Exercise instructions
In the data below, how many lines contain the word "computer"? Answer with the number alone.

Records supplied

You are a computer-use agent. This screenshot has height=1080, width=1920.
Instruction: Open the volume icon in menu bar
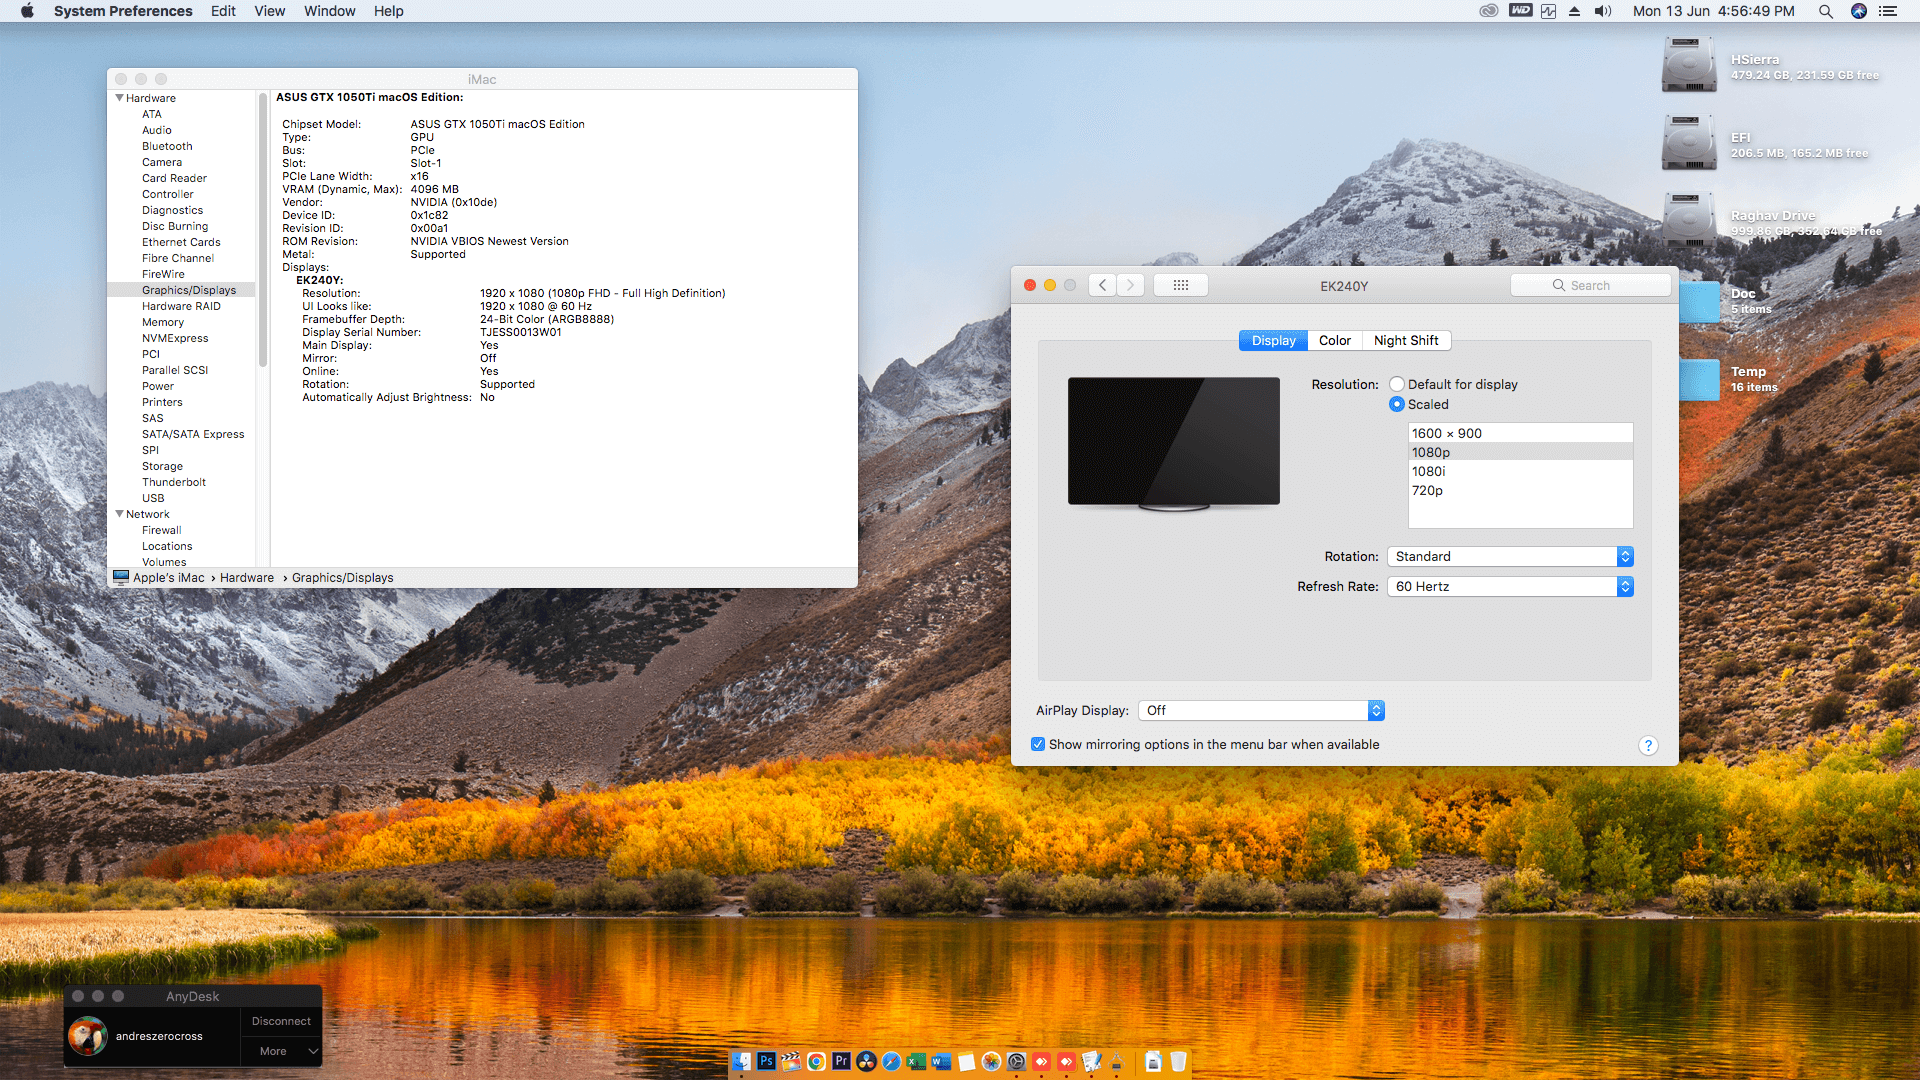(1602, 11)
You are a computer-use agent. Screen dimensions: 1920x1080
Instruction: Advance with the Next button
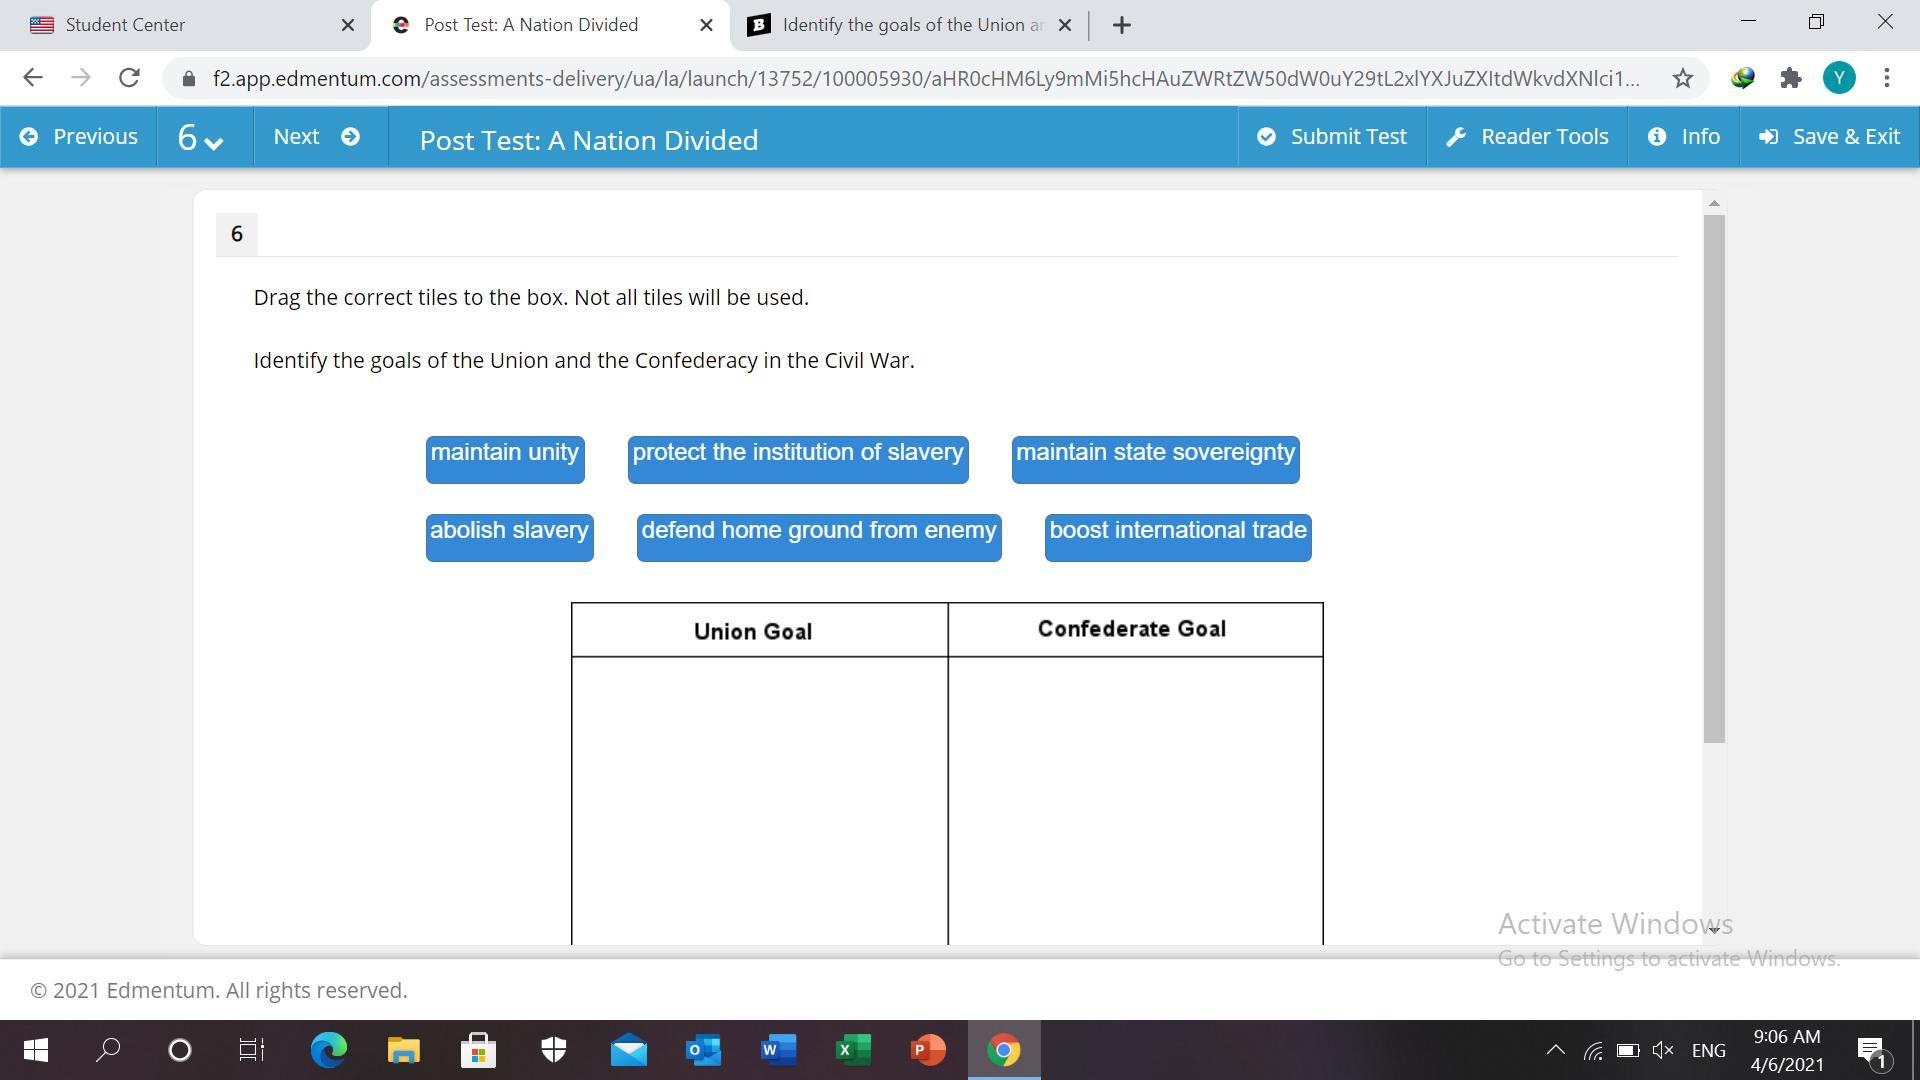pyautogui.click(x=316, y=137)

Written response
2